Das Zimmer meiner Mutter lag am Ende des Flurs. Meine Beine zitterten, aber sie trieben mich weiter, genauso wie der Wille, endlich dieser Hölle zu entkommen.
„Maggie, du verdammtes Miststück! Wo bist du?“ Das kam von der Treppe. Mein Herz blieb stehen. Die Zeit verlangsamte sich. Ich rannte. Sie tat es auch, ich konnte ihre Schritte hören. Ich streifte den Türrahmen und blieb vor der gläsernen Schiebetür stehen, die mich von der Freiheit trennte. Draußen war es stockdunkel, das Unwetter hielt noch immer an. Abgeschlossen. Mein Mund war trocken. „Bitte nicht, nein.“, flüsterte ich kaum hörbar und ruckelte an der Tür, immer wieder, um mich zu vergewissern, dass dieser Albtraum nicht wahr sein konnte. Aber sie blieb an ihrem Fleck und ich hatte keine Kraft mehr. Tiffany ging den Flur entlang, ihre gedämpften Schritte wurden immer lauter und rauschten in meinem Ohre. Ich nahm meine Tasche und schlug damit die Scheibe ein. Dann nahm ich Anlauf und warf mich über das Geländer des Balkons.

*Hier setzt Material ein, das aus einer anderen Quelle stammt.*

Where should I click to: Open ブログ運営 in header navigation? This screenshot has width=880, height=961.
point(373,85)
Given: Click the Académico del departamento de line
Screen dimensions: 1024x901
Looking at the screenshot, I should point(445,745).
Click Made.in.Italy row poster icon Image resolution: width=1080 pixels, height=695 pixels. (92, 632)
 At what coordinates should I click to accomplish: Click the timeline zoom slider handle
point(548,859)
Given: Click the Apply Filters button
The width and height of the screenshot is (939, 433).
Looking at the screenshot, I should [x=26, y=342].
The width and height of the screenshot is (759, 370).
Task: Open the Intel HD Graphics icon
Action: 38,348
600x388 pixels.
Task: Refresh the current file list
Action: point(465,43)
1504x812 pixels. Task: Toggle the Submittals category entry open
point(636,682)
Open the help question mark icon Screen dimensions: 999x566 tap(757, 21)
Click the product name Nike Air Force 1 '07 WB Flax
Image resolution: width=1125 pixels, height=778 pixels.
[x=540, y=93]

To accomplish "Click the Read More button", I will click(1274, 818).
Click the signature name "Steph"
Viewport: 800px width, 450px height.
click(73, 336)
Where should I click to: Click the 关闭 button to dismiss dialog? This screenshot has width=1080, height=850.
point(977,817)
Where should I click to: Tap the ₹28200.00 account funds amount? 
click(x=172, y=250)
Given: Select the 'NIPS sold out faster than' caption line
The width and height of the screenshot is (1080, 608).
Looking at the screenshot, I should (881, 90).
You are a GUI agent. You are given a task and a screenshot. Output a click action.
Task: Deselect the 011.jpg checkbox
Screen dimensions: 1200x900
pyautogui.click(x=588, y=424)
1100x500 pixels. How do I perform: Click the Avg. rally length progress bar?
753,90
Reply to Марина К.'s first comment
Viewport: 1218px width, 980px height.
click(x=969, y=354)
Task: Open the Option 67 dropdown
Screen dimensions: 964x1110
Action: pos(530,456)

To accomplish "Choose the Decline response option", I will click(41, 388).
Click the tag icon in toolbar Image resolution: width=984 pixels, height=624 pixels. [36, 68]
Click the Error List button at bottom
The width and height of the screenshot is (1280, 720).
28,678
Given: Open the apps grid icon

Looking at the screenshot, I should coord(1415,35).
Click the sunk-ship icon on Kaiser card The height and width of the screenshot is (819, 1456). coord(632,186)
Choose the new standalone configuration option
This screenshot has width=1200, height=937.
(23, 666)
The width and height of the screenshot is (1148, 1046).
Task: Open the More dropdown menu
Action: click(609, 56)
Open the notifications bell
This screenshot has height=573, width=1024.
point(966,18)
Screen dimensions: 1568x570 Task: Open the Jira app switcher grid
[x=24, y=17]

„Bleib hier, Maggie!“, kreischte sie und blieb am Geländer stehen. Ich konnte sie von unten sehen, spürte das Gras an meiner Wange. Die Nässe, die langsam in meine Kleidung glitt. Mein Kopf schwirrte und pochte. Tiffany richtete eine Pistole auf mich und ich wollte keinen Gedanken daran verschwenden, woher sie die hatte. Mutters Tresor, schätzte ich. Zahlenkombination: 1979. Das Jahr, in dem sie Dad kennengelernt hatte. Wieder brach ich in Tränen aus, ich lag regungslos auf dem Rasen und starrte zu meiner kleinen Schwester hinauf, die drauf und dran war, mich zu erschießen. Ich wandte mich, spürte den stechenden Schmerz in meinen Knochen und krabbelte über den Rasen, direkt unter den Balkon, wo ich keine Zielscheibe für sie sein konnte.
Eine Kugel traf mich am Knöchel und für einen kurzen Moment fühlte es sich so an, als hätte sie mich an den Boden genagelt. Ich schrie laut auf und konnte sie direkt über mir sehen. Obwohl sie zwei Meter, oder mehr, über mir schwebte, fühlte es sich so nah an.
Ein Blitz erhellte für den Bruchteil einer Sekunde ihr Gesicht und ihre grausame Grimasse kreischte vor Lachen, als sie mich ins Visier nahm und schoss.